I found a gorgeous city, where beauty and art surrounds you at every turn, with nice, friendly people, as stylish as could be gleaned from an Italian Vogue photo shooting. I loved the fantastic good vibe of Firenze, every brick, each step, each chic window and I have long admired the palazzos, fountains, statues, frescoes, paintings, gelato tempting shops, colourful Vespa scooters, cosy fresh gardens, and enjoyed the excellent funghi porcini pasta con parmigiana.
And I felt very sorry for not visited Uffizi galleries, because I couldn’t resist staying 3 hours to the huge queue at the entrance. But I explored the city as much as possible in 2 days, enjoying everything I have met in my road, listening to the unique music of Dom bells at 10 AM, going to rest in peace in cathedrals while relaxing with the silence of thick stone walls, crossed by the clear voice of the priest.
Church of Santa Maria Novella is very close to the main railway station (Firenze SMN), and is one of the most important and visited churches in Florence. The interior, designed in the shape of a Latin cross, has beautiful chapels on each side, while a majestic Roman bell tower lies adjacent to the church, and the cloisters feature frescoes by famous Renaissance artists.
The Cathedral of Santa Maria del Fiore is located in Duomo Square and is one of the main touristic attractions in Florence. The church is a great example of Gothic architecture, most famous for its Dome designed by Italian Renaissance architect Filippo Brunelleschi. Polychrome marble in pink, light green and white was used for the sumptuous exterior, same coating material used for the adjacent Baptistery and Giotto’s Bell Tower, while the interior of the Cathedral is enriched with floors in precious colored marble, all creating an amazing, unique atmosphere.
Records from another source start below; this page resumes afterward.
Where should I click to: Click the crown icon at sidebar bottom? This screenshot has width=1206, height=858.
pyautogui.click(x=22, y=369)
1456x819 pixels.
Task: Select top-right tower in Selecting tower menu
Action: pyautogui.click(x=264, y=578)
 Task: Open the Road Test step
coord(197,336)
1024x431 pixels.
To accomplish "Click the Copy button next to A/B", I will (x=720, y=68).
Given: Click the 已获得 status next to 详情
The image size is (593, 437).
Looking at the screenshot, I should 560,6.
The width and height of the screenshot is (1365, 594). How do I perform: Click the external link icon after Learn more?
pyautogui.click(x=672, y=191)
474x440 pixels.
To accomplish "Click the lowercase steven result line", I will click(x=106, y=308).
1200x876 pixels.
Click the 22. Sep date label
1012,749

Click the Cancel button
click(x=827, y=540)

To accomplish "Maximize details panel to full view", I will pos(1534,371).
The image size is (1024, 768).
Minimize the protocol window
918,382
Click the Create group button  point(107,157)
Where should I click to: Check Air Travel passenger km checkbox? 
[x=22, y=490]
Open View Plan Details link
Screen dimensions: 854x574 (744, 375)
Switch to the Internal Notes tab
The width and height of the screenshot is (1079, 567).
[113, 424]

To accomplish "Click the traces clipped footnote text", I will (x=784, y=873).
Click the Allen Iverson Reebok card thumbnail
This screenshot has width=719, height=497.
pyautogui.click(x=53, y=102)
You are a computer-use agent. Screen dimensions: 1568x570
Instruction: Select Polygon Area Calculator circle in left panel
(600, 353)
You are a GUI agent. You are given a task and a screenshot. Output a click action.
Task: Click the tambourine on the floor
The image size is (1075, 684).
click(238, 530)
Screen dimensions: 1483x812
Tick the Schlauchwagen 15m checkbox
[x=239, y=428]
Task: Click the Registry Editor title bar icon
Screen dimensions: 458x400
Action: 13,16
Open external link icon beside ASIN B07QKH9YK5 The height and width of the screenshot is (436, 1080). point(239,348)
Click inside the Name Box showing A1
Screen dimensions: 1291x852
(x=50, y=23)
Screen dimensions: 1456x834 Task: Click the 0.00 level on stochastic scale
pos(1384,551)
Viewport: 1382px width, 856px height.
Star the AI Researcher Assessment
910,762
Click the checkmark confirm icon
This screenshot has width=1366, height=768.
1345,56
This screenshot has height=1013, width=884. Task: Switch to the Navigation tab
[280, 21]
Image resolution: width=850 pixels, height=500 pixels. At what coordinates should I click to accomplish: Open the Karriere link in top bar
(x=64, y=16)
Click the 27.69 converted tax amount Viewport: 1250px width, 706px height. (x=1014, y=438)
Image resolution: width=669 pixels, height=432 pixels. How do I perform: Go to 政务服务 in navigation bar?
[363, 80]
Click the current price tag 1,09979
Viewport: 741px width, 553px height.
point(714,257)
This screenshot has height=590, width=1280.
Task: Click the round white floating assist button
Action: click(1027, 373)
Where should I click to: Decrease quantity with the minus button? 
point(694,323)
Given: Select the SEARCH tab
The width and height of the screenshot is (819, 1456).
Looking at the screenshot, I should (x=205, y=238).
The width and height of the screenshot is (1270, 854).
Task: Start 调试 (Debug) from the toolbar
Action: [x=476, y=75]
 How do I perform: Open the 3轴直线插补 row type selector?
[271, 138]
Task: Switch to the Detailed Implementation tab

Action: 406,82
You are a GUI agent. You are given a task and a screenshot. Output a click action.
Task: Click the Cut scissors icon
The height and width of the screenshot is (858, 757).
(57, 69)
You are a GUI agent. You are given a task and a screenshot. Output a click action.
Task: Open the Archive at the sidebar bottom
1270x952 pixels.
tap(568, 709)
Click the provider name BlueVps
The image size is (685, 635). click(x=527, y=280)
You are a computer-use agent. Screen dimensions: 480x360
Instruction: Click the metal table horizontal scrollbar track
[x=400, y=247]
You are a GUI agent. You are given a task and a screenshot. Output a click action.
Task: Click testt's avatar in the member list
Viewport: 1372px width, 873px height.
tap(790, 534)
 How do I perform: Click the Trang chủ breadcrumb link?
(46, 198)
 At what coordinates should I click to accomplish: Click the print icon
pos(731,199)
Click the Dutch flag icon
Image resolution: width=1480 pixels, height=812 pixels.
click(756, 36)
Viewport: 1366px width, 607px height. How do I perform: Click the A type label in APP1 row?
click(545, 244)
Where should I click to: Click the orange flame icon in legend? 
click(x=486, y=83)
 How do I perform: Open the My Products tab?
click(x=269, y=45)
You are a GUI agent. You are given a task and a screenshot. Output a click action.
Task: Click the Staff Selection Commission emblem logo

Piazza della Signoria is an L-shaped square in front of the Palazzo Vecchio, named after Palazzo della Signoria, also called Palazzo Vecchio. It is the focal point of the origin and history of the Florentine Republic and still maintains its reputation as the political hub of the city, being the meeting place of Florentines as well as the numerous tourists, located near Ponte Vecchio and Piazza del Duomo and gateway to Uffizi Gallery. The main building dominating the square is Palazzo Vecchio, the city’s town hall. In the center of the square you can admire the Fountain of Neptune and a copy of famous sculpture David by Michelangelo Buonarroti.
Galleria degli Uffizi is one of the most famous museums in the world given the rich amount of unique artworks and masterpieces conserved within its walls, the majority from Renaissance period. The main part of the collections was left by the Medici to the state of Tuscany so that they could “adorn the State, be of utility to the Public and attract the curiosity of foreigners”. Uffizi Gallery hosts works of art by great Italian artists such as Botticelli, Giotto, Michelangelo, Leonardo da Vinci and Raffaello, just to name a few of the most famous. Its large collection has works from all centuries but a large part dates back to the periods between the 12th and 17th centuries.
Ponte Vecchio is another iconic symbol of Florence. When it was first built, all kinds of shops could be found along it, but in the 16th century, a decree ordered that only jewelers and goldsmiths be allowed to run their business here, and this tradition has survived until today.
Piazzale Michelangelo is a popular square dedicated to genius Michelangelo Buonarroti, and is the perfect option if you are looking for a place with great views of Florence, since it’s placed on a hill on the other bank of Arno River. The way towards Piazzale Michelangelo is sprinkled with plenty of terraces and bistro with delicious food and good wines.